- EXERCISE GOAL
Produce word for word the lines of the data below running from the one that has "Faq (798, 65)" to the one that has "For every named", inclusive, and no others.

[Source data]
● ● ● ●
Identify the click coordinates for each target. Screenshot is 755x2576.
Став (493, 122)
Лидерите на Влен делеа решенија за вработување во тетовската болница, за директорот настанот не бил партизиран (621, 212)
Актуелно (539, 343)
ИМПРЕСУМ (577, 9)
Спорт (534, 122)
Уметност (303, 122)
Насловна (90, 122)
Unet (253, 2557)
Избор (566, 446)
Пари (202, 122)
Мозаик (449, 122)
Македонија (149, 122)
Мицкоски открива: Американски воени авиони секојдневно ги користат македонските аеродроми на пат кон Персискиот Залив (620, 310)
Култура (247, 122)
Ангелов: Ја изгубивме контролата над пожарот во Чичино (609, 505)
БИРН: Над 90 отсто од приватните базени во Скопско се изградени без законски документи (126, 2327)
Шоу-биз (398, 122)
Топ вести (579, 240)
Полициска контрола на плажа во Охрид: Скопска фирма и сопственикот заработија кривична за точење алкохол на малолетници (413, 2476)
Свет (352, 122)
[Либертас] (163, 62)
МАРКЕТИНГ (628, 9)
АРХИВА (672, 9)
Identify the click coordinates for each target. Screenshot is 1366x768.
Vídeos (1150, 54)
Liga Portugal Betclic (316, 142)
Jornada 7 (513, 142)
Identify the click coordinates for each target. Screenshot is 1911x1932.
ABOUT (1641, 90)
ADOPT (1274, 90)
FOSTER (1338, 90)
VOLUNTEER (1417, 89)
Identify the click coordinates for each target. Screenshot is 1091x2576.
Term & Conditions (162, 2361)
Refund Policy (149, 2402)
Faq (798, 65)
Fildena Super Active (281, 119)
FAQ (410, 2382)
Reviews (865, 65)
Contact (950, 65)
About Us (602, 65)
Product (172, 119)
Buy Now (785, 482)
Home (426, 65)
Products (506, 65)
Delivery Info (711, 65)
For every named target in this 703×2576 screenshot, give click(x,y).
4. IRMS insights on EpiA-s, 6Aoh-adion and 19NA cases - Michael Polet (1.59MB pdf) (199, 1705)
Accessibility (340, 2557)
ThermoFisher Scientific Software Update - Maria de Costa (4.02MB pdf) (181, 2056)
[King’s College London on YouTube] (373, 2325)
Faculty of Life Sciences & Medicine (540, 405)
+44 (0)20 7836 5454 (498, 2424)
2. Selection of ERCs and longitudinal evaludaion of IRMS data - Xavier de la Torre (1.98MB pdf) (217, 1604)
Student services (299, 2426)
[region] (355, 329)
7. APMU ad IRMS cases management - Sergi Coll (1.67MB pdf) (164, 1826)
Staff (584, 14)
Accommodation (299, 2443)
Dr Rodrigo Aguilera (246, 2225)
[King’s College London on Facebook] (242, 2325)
● ● ● ●
- ANSWER SPACE
Faq (798, 65)
Fildena Super Active (281, 119)
FAQ (410, 2382)
Reviews (865, 65)
Contact (950, 65)
About Us (602, 65)
Product (172, 119)
Buy Now (785, 482)
Home (426, 65)
Products (506, 65)
Delivery Info (711, 65)
For every named target in this 703×2576 screenshot, give click(x,y).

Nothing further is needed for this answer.